The main clinical signs include:
- Signs of irritation leading to inappetance, dullness and depression.
- Foul smelling areas of moist, stained wool – often dark green in colour. This is most common around the back end, chest and feet.
- Sheep isolated from the flock and looking unwell.
- Kicking of the hind limbs and tail shaking.
- Maggots present at skin level upon parting the fleece.
- Skin lesions (from reddened areas to “tears” in the skin to deeper wounds with muscle and even bone exposed).
How is strike diagnosed?
Confirming a case of flystrike is based on visual inspection: large numbers of adult flies are seen on the discoloured fleece with maggots on the blackened skin once the surrounding fleece has been lifted clear. You may also notice a decaying smell.
How is flystrike treated?
Treatment should be done immediately once found on the sheep.

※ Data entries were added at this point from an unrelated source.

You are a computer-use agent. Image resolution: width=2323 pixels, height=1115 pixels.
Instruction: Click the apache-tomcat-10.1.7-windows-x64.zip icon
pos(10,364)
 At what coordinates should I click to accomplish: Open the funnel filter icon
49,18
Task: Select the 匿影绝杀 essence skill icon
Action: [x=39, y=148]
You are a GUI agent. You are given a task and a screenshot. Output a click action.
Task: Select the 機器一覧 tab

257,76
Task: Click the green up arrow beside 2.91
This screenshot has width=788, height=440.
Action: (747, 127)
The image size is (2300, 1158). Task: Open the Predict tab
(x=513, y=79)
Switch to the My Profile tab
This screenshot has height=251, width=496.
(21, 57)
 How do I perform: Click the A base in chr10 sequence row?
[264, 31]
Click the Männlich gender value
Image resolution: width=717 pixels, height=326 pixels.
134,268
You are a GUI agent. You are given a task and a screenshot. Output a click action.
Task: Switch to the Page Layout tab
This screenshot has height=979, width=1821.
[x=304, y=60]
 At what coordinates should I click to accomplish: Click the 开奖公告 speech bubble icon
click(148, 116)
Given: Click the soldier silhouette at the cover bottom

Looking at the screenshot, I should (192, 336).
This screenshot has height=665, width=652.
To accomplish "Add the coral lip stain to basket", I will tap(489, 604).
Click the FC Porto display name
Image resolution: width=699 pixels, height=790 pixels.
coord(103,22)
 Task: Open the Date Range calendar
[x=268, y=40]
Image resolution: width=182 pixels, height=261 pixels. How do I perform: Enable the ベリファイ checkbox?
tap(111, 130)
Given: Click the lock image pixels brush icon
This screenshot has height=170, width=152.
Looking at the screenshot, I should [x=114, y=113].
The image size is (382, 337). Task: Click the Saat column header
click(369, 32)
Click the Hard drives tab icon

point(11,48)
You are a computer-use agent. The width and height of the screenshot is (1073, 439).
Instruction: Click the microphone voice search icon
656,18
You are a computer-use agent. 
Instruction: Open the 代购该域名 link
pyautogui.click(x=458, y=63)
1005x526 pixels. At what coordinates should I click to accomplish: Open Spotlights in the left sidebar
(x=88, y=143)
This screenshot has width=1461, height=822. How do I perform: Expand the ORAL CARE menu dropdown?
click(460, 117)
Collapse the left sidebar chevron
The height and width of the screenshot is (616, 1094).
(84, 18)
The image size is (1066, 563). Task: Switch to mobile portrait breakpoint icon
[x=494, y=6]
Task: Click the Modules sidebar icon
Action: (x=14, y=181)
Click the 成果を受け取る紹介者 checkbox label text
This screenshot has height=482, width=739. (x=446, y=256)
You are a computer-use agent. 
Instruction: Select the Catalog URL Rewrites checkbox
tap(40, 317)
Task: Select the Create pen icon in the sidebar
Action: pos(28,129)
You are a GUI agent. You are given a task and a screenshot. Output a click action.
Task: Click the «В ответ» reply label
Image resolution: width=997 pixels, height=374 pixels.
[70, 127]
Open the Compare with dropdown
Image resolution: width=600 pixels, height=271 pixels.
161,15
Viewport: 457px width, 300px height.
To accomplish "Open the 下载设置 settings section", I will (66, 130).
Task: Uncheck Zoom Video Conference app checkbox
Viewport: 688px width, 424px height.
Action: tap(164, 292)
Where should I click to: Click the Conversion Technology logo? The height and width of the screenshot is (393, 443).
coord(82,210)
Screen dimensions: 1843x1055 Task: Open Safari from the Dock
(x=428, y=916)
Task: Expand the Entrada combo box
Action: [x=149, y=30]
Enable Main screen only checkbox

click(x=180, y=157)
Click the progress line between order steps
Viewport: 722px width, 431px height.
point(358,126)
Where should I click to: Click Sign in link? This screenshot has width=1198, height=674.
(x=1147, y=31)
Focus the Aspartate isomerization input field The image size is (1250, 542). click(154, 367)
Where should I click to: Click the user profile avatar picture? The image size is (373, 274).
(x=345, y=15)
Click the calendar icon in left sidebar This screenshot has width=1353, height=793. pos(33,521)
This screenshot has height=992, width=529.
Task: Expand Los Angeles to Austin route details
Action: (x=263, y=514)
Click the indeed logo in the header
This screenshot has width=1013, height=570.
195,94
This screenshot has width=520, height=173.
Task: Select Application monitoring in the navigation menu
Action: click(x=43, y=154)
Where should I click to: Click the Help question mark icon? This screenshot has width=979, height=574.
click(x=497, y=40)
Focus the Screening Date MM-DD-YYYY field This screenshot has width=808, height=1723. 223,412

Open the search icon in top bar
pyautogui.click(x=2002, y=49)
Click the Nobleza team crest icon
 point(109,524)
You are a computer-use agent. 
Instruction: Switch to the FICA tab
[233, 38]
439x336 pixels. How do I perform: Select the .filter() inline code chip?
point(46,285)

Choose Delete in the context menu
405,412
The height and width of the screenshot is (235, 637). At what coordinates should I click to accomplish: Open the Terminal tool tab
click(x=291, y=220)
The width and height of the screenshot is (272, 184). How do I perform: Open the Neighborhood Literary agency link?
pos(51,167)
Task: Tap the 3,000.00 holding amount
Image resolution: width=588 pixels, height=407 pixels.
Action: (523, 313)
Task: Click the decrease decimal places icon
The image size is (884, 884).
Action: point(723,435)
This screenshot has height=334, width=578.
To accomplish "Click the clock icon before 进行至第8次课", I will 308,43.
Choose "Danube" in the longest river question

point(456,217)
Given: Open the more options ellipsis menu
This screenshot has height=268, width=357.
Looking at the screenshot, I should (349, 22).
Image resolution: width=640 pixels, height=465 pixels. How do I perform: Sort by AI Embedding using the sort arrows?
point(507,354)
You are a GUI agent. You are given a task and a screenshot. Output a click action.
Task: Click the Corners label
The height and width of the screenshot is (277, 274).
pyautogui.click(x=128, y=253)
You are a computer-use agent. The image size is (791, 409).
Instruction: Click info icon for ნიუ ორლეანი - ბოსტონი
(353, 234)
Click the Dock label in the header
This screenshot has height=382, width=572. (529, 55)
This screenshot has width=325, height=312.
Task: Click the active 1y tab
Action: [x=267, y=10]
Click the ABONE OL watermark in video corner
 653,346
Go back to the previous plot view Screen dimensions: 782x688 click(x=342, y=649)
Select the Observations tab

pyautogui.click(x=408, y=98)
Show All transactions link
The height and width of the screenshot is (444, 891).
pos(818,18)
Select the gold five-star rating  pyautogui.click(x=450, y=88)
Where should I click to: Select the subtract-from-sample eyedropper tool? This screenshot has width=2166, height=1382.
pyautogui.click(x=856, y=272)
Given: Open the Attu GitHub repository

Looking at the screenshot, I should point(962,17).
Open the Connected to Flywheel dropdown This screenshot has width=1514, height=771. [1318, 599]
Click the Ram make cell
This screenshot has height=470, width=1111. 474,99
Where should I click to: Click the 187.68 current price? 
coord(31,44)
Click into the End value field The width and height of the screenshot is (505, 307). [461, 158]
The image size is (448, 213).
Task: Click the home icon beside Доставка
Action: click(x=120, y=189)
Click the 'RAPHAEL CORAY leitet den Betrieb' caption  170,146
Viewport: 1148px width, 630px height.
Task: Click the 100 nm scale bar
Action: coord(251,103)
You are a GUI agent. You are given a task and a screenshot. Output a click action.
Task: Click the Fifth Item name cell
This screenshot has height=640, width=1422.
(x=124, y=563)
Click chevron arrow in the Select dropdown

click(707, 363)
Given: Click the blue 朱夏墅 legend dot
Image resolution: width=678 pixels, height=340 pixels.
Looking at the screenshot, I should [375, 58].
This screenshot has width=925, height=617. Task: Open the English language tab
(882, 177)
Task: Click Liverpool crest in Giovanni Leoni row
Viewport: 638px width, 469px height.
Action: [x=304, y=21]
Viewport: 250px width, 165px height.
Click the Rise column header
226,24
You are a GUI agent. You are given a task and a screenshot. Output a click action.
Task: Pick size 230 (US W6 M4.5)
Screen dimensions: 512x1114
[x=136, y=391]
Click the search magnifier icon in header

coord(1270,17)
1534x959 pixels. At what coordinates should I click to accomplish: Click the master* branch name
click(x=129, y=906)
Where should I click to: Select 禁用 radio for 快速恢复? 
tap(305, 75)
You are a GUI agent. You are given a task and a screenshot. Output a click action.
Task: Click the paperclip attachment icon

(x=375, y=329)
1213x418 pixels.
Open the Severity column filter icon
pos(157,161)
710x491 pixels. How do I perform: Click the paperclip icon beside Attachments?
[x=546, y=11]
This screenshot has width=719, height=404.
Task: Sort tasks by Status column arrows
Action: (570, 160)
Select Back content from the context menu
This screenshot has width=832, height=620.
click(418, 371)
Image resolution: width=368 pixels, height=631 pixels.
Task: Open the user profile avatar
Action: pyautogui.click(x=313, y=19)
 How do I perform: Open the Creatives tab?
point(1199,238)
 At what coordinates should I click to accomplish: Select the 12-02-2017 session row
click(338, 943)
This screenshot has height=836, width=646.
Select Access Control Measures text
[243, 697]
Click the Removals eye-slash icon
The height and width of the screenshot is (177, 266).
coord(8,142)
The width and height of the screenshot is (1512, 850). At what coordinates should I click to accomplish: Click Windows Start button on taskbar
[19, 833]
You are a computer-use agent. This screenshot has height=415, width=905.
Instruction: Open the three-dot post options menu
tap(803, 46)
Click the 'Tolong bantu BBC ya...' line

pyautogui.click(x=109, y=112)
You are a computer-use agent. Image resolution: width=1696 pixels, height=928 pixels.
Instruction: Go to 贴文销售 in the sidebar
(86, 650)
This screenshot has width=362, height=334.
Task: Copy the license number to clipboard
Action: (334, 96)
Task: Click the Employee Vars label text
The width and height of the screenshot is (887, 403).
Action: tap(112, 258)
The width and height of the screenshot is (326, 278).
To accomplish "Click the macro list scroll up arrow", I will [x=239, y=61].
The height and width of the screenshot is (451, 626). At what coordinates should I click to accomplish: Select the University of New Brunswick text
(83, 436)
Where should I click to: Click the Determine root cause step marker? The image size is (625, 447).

It involves physical removal of maggots, cleaning and disinfection of wounds and supportive treatment such as antibiotics, fluids and non-steroidal anti-inflammatories (NSAIDs) under direction from your vet. Always keep a close eye on flystrike cases as they can soon spread on the sheep and cause further problems.
Prevention and control
Prevention of blowfly strike is an important part of any health plan that you have for your flock, however large or small.
The main costs of blowfly strike are associated with prevention of disease; frequent inspection of sheep and labour-intensive preventative treatments usually cost more than treating a few affected animals, however failure to protect the flock is a major welfare risk.
There are numerous strategies that can be used to reduce the risk of blowfly strike in the flock:
- Examine flock regularly during at risk periods – ideally twice a day.
- Shearing from early April, especially in warmer areas or lowland flocks.
- Tail docking of lambs.
- Controlling intestinal parasites and trying not to change the diet as this could cause diarrhoea which flies would be attracted to.
- Correct disposal of carcass disposal.
- Ensure all wounds and footrot lesions are treated promptly.
- Use of the NADIS blowfly alert to identify the periods of highest risk and take preventative action.
There are several chemical products which can be used to help with fly prevention, these include:
- Cypermethrin pour on product – e.g. Crovect, which lasts between 6-8 weeks.
- Plunge with a Diazinon dip gives 6 weeks protection – excluding young lambs.
- An insect control product e.g. CLiK that give 16 weeks protection by preventing larva from hatching
Remember the withdrawal period
This should always be noted and adhered to, as should the application and disposal of the product. It is possible to use aids to trap the flies; this can potentially help to reduce the overall population.
Before using any products, please check all application equipment is working properly and is calibrated. Replenish dips according to instructions and follow safety guidelines.
Flies can be a real problem for sheep so being ready is key. Being prepared for them can help prevent a fatal disease from happening. If you need any advice or guidance, always speak to your veterinary surgeon or your qualified Registered Animal Medicine Advisor (RAMA).